PROVIDED TEXT.
=== Section Start ===
Defeating the offensive of the bosses, their apparatus of state repression and their fake “labor leader” accomplices requires defeating capitalist politics. It’s necessary to break with the bourgeois parties and begin building a workers party on a program of class struggle vs. class collaboration. Marchers bought hundreds of copies of the El Internacionalista supplement, which presents a revolutionary program for waging the struggle in the perspective of a fight for a workers and peasants government that would seek to spread socialist revolution internationally.

Teachers, as well as student leftists and many other activists, were eager to hear of the resolutions for mobilizations in solidarity with the FMPR that sections of the League for the Fourth International have obtained from education workers (including striking university unionists) in Brazil and Mexico. Internationalist Group supporters told of our fight in U.S. unions to build solidarity for the Puerto Rican teachers.
=== Section End ===
EXERCISE DESCRIPTION. Rewrite the passage on the teachers' struggle, starting with "Teachers, as well" and going on through "Puerto Rican teachers.", changing "Mexico" to "Colombia". The listing is not needed for this work.

SOURCE MATERIAL.
=== Section Start ===
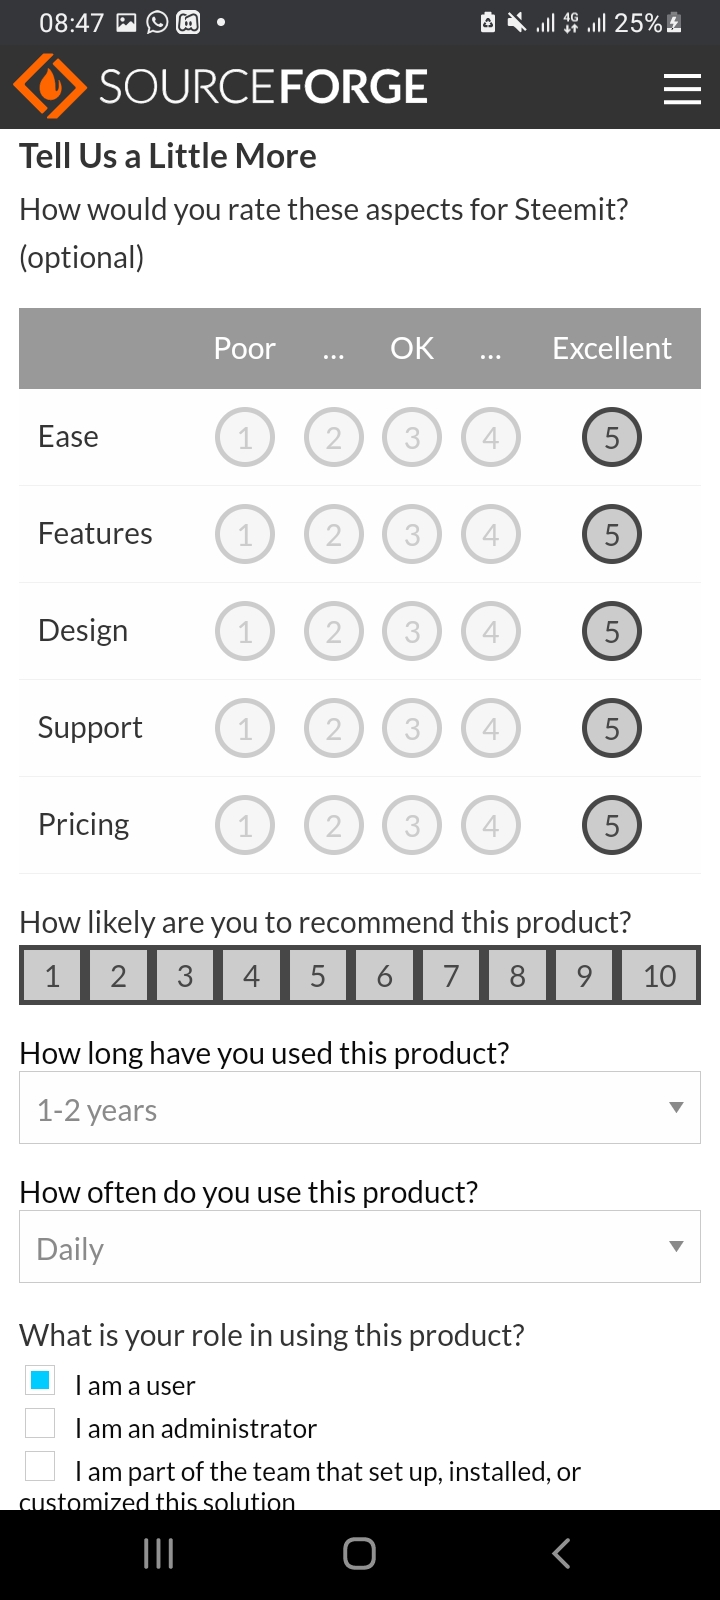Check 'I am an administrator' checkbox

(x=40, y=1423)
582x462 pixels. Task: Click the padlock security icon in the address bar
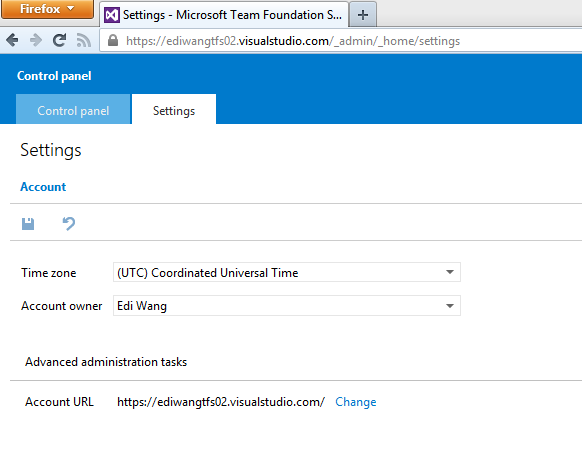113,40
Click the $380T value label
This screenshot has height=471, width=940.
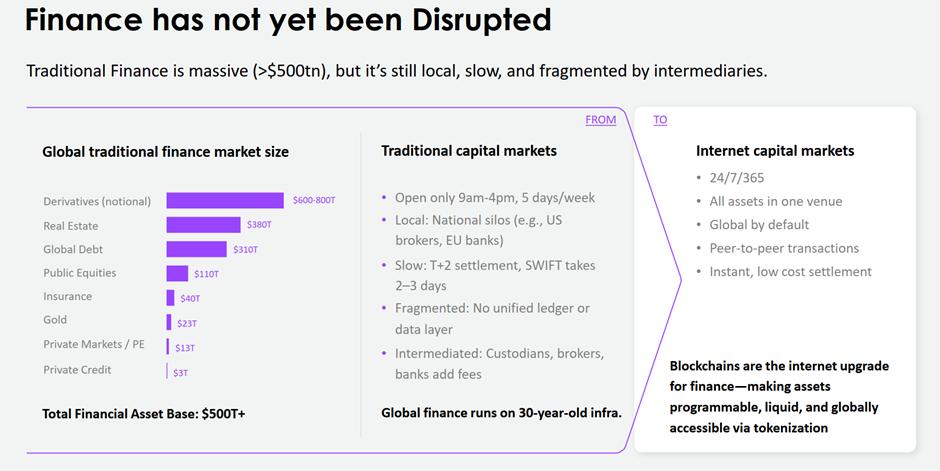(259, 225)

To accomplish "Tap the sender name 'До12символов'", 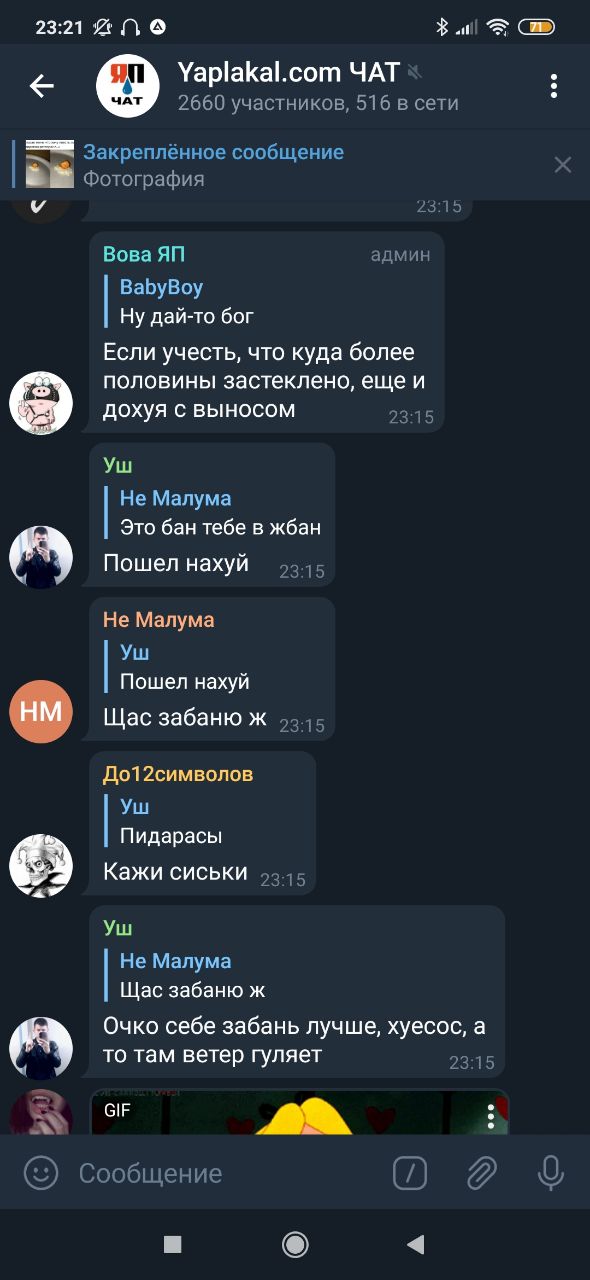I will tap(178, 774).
=== Section End ===
=== Section Start ===
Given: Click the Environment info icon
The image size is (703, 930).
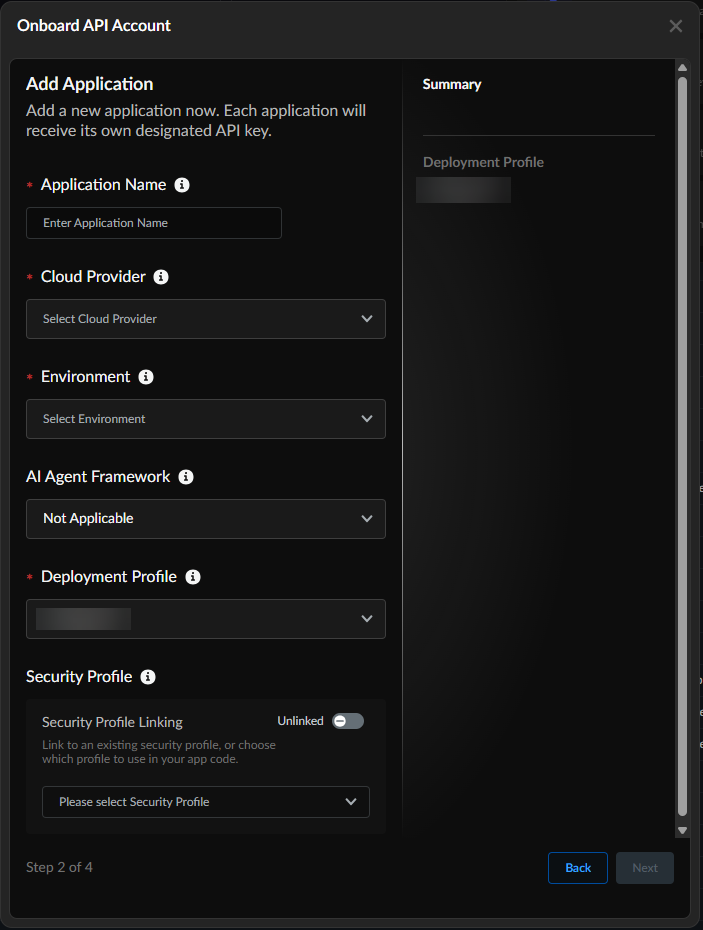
=== Section End ===
EXERCISE RESULT.
Teachers, as well as student leftists and many other activists, were eager to hear of the resolutions for mobilizations in solidarity with the FMPR that sections of the League for the Fourth International have obtained from education workers (including striking university unionists) in Brazil and Colombia. Internationalist Group supporters told of our fight in U.S. unions to build solidarity for the Puerto Rican teachers.